Differential platelet protein release profiles in community-acquired pneumonia and COVID-19.

INTRODUCTION

Platelets play a crucial role, amongst others, in the host response to infection through the release of proinflammatory and procoagulant proteins. Pneumonia represents a major disease burden, which has further increased since the onset of the coronavirus disease 2019 (COVID-19) pandemic. We aimed to determine platelets' protein release profiles in hospitalised patients with non-COVID community-acquired pneumonia (CAP) or COVID-19.

METHODS

Platelets from patients with CAP or COVID-19 and from control subjects were incubated with platelet receptor agonists stimulating either glycoprotein (GP)VI or protease-activated receptor 1 (PAR1), or medium (spontaneous release); nine platelet products were measured in supernatants.
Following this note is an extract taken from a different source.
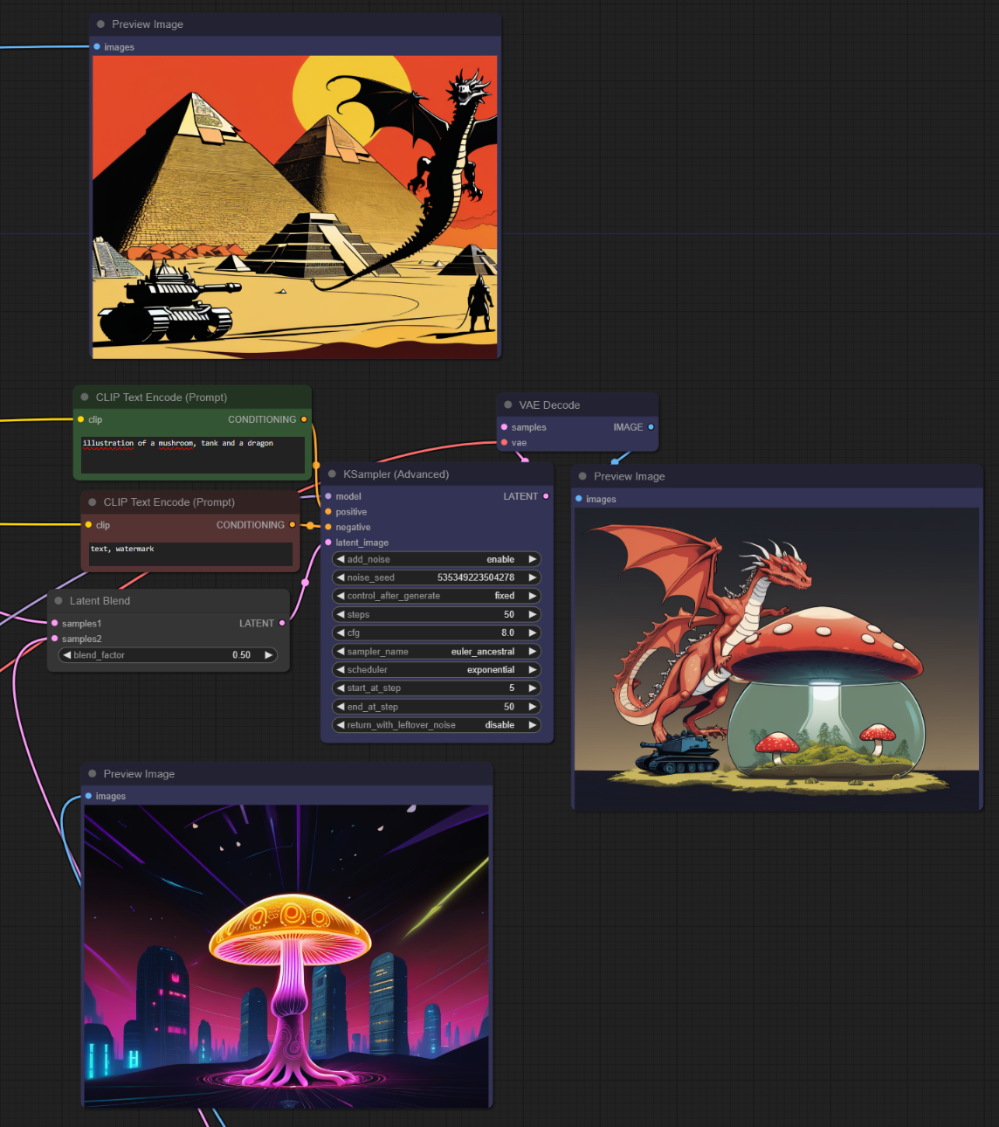Click the samples2 input socket on Latent Blend
This screenshot has width=999, height=1127.
(55, 639)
Platelet activation was also assessed by measuring P-selectin and active GPIIbIIIa surface expression by flow cytometry.

RESULTS

We enrolled 32 patients with CAP, 104 patients with COVID-19 and 47 control subjects. Platelets from CAP patients spontaneously released less chemokines as compared to controls, which sharply contrasted with the platelets' release profile in COVID-19, which was characterised by enhanced release of chemokines, plasminogen activator inhibitor 1 (PAI-1) and CD40 ligand relative to both controls and CAP patients. These differences were partially maintained upon stimulation of GPVI or PAR1. Enhanced GPVI-induced platelet release of P-selectin, CD40 ligand, PAI-1 and CCL5 was associated with an increased risk for the need of (non)invasive ventilation and/or mortality in COVID-19 patients. Platelet expression of P-selectin and GPIIbIIIa did not differ between groups.

CONCLUSION

Platelet release profiles differ strongly between CAP and COVID-19 patients, wherein platelets from COVID-19 patients released more bioactive products, linking with an adverse clinical outcome.